Can your weight effect chances of urinary incontinence?
More and more of us are struggling with our weight these days and childbirth just seems to make the problem worse. Newspapers and magazines tell us all the time about the health problems associated with carrying extra weight but did you realise that being over-weight also increases your chance of having urinary incontinence?
Stress incontinence linked to obesity
If you are over-weight (officially defined as having a BMI of between 25 and 29.9) then you are more likely to leak when you cough and sneeze (stress incontinence). If you are obese (which means your BMI is more than 30) then you are more likely to have stress incontinence and also leak when you have the urge to go to the loo (overactive bladder). Research has shown that as many as 67% of obese women leak from their bladder. Having a high BMI can also mean that you are more likely to develop a prolapse where the bowel, bladder or womb sag down into the vagina.
Where you carry your weight is also significant. If you carry a lot of weight around your tummy rather than your hips, this increases the likelihood of bladder problems.
Getting up to wee lots in the night is something else that is experienced by women who have a high BMI and this is made worse if you also smoke, are going through the menopause or don’t exercise very much.
How to work out your BMI
You can work out if you are over-weight by calculating your BMI. BMI stands for Body Mass Index and is calculated by dividing your weight in kilograms by your height in metres, and then dividing that figure by your height again.
For example, if you weigh 65 kg and you are 1.6m tall, you would divide 65 by 1.6. You then divide that number by your height again (1.6 in this case) and that is your BMI. The BMI in this example would be 25.39 (65 ÷1.6 = 40.6 or 40.6 ÷1.6 = 25.39)
Improve your bladder problems by losing weight and exercising
Good news is that losing only 5-10% of your body weight can improve matters. If your BMI is over 40, losing 50% of your weight can improve matters significantly. Exercising regularly (and this can be gentle exercise such as walking or swimming) can also reduce the amount that you leak and how often you leak regardless of how much weight you lose. Try to avoid high impact or aerobic exercise and lots of sit ups or crunches though. Walking for at least 30 minutes five days a week is an excellent way to start. Walking a mile in 15 minutes is a good pace to aim for to lose weight and improve your bladder problem. Studies have shown that simply carrying a pedometer and monitoring how much walking you do during the day can have a really positive effect on weight loss too. This can really motivate you to exercise without really noticing it.
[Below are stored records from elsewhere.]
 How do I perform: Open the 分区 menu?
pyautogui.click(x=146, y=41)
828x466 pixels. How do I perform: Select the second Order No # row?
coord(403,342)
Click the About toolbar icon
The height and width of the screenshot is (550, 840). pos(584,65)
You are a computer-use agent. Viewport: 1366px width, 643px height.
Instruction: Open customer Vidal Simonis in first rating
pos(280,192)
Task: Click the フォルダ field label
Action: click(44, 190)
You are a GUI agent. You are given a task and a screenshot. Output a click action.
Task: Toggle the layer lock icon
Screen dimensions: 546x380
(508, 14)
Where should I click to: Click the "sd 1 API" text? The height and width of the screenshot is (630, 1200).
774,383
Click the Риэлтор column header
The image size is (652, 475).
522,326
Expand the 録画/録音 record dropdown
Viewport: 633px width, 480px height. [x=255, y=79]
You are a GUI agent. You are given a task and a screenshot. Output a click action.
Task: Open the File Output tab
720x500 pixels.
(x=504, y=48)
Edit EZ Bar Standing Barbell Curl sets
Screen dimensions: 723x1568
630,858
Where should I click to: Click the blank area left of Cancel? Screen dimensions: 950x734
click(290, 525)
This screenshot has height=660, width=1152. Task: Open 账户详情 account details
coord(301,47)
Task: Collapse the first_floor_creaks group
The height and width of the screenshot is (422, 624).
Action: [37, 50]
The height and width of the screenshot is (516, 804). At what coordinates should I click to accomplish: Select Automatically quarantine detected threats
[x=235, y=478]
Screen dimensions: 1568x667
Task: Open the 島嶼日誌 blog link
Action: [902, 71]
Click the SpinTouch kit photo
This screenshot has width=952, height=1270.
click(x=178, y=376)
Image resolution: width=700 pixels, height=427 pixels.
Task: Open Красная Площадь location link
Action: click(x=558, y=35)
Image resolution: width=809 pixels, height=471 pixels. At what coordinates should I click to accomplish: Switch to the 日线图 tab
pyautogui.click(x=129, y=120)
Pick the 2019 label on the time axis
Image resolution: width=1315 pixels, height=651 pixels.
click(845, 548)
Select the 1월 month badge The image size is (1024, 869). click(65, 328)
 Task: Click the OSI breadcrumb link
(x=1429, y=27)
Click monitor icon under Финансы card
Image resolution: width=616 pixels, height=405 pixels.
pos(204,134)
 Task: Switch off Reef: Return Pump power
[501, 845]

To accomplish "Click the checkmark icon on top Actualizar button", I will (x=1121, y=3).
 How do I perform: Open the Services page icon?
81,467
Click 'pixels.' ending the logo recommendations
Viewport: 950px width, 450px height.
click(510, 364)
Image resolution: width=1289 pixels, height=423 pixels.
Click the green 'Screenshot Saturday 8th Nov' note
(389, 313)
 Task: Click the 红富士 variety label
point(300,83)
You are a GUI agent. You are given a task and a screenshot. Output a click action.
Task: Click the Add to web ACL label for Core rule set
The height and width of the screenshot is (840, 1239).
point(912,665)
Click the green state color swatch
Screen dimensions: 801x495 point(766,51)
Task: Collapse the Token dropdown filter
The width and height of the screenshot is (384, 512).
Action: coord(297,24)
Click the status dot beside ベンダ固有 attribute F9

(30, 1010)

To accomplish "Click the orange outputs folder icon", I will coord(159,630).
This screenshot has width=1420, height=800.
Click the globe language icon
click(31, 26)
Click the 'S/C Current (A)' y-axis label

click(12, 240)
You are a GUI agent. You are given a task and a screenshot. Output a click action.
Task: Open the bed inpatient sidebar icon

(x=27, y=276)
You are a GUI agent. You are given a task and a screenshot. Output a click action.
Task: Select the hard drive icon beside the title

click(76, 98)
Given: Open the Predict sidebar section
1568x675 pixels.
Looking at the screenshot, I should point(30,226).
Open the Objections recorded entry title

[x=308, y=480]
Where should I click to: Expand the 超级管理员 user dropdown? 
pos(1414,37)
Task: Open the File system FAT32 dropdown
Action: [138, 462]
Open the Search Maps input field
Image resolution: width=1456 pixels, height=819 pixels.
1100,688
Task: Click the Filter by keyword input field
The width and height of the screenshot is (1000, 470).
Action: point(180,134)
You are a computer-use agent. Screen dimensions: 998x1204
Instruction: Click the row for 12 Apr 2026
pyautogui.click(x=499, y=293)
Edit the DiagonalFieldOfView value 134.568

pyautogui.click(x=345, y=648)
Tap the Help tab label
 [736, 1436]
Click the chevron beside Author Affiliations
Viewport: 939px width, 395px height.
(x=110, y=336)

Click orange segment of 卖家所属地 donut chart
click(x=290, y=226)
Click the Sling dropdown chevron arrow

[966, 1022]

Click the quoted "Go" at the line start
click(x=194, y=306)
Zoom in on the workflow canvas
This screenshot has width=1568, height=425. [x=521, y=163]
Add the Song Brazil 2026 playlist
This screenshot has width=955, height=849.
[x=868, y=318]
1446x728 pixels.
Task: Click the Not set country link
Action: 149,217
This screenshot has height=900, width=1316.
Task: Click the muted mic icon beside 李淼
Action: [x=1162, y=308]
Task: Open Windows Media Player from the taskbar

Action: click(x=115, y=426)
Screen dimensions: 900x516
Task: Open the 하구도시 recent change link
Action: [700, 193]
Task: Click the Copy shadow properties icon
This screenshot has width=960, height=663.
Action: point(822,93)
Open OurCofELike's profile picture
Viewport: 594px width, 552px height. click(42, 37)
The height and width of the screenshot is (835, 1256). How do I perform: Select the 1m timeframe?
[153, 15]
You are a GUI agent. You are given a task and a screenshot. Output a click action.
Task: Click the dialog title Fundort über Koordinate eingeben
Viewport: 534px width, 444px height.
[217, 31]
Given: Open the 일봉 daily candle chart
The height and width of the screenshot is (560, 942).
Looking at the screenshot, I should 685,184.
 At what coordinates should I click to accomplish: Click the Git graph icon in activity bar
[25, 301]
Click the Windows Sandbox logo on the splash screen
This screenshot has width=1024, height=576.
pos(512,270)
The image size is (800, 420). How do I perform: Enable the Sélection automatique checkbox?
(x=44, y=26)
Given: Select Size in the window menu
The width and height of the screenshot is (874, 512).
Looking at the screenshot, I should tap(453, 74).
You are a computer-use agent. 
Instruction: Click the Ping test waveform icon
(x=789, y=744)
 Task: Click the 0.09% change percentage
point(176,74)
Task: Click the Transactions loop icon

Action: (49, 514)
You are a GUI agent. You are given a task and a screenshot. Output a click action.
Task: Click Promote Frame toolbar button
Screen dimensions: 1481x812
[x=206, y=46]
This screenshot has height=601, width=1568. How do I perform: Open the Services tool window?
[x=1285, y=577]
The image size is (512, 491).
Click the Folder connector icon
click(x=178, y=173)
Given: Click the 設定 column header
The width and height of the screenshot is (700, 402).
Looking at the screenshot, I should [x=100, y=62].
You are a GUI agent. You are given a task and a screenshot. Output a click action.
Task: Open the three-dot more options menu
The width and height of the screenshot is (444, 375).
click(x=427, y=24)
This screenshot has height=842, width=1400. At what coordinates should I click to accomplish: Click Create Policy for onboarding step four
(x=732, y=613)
Be sensible about your diet can help lose weight
Being sensible about what you eat is also really important. There are lots of diets around but if you stick to the basic principle of eating sensibly and in moderation 80% of the time then the odd treat 20% of the time won’t be the end of the world. If you struggle to lose weight, exercise or control your diet then see your GP as there is a lot of help out there to help manage all of these problems. If you have a smartphone then a really useful app to help you monitor both your exercise levels and your food intake is myfitnesspal.